If you want to follow along or fork this, the template is published on n8n: Route and prioritize support emails to Slack channels with easybits | n8n workflow template
The categories I tested
I grouped them into five buckets, each designed to attack a different assumption the workflow makes:
1. Mixed-language emails – German body, English technical term (“authentication error”, “timeout”, “404”). Tests whether the language detection holds up when it shouldn’t.
2. Tone vs. urgency mismatches – polite rage (“just wanted to flag the export has been broken for three days, no rush!
”), and the inverse: aggressive-sounding emails about trivial issues. Tests whether priority leans too hard on sentiment.
3. Category overlap (requested from community) – billing questions that are actually bugs (“my invoice shows €0 but I was charged €49”), sales leads disguised as technical questions (“does your platform support SAML SSO? we’re 200 people evaluating tools”), cancellation emails that are really retention conversations.
4. Adversarial structure – all-caps emails, emails with no subject line, emails that are 90% forwarded thread and 10% actual question, emojis-as-punctuation, single-sentence vague pings (“hey can you help?”).
5. The not-actually-support stuff – vendor pitches dressed up as support requests, recruiter spam, customers replying “thanks!” to closed tickets, automated bounce notifications.
What broke (and how)
Three patterns showed up across the failures, and they’re more interesting than the individual misses:
Failure pattern 1: Politeness as a priority sedative
The sentiment-based priority scoring weighted tone heavily. Someone writing “no rush, totally understand” about a three-day outage scored Normal.

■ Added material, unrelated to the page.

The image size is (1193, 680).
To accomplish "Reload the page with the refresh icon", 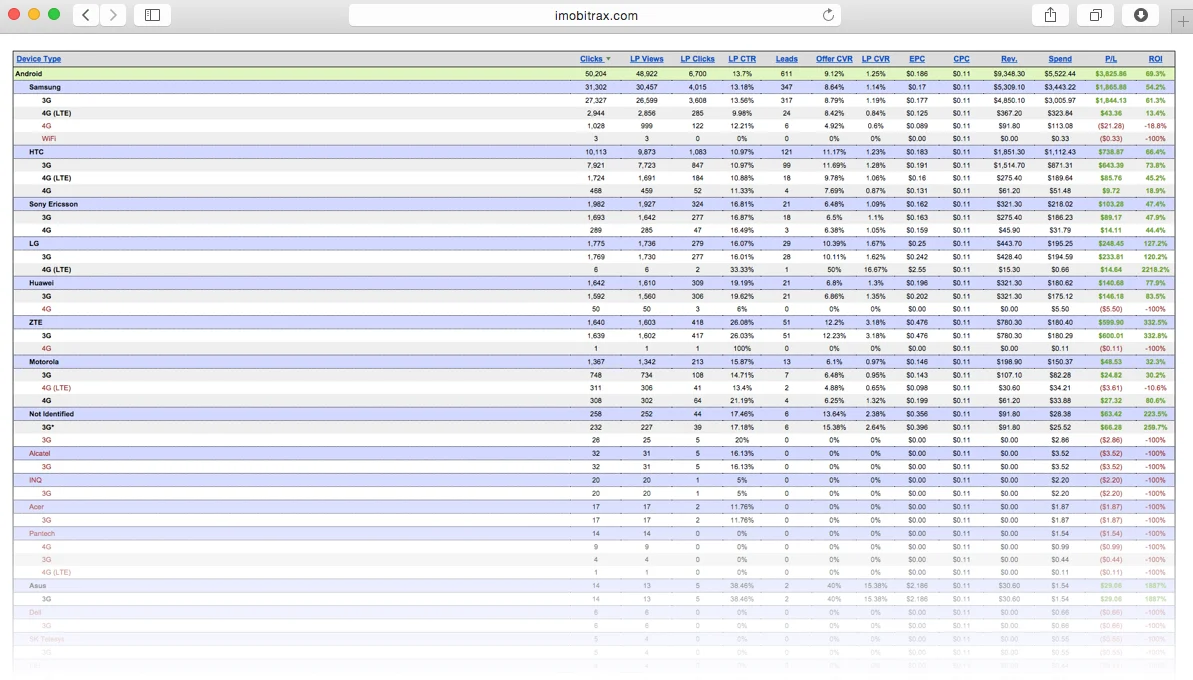I will tap(828, 14).
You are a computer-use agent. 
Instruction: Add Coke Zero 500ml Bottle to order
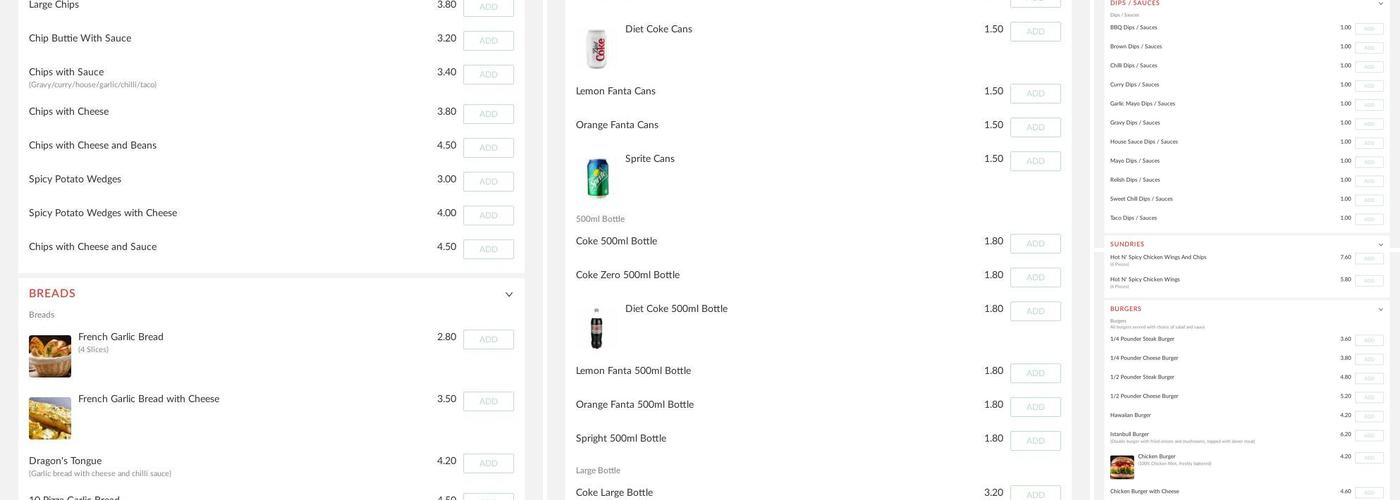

Someone yelling in all caps about a typo on a pricing page scored Urgent. The model was reading the customer’s mood, not the situation’s severity.
The fix wasn’t a smarter prompt. It was admitting that some signals shouldn’t go through the model at all. Words like “broken,” “down,” “can’t login,” “charged twice,” “still waiting” now force Urgent regardless of how nicely they’re phrased.
Failure pattern 2: Single-token language confusion
A German email with one English error message (“Hallo, ich bekomme einen ‘authentication error’ beim Login…”) got routed to Sales. One token of English in a 60-word German email was enough to throw the classifier sideways. Made no sense logically, made total sense if you think about how these models actually work.
The fix here was prompt-level – explicit instruction that the language of the email is determined by the dominant language, not isolated technical terms. Not perfect, but cut the misroutes substantially in re-tests.
Failure pattern 3: Category confidence vs. category correctness
This was the most interesting one. The model was confidently wrong on overlap cases – billing-questions-that-are-bugs, sales-disguised-as-support. High confidence score, wrong category. Confidence was measuring “do I know what category this fits” not “does this email fit cleanly into one category.”
This is the case where threshold-based fallback alone doesn’t save you, because the model isn’t uncertain – it’s certain about the wrong answer. The honest fix was to stop treating Billing/Technical/Sales as exclusive – letting the model flag a secondary category for overlap cases, with the secondary channel getting a quiet FYI cross-post.
I haven’t pushed this updated prompt to the repo yet. Drop a comment if you want it – happy to share.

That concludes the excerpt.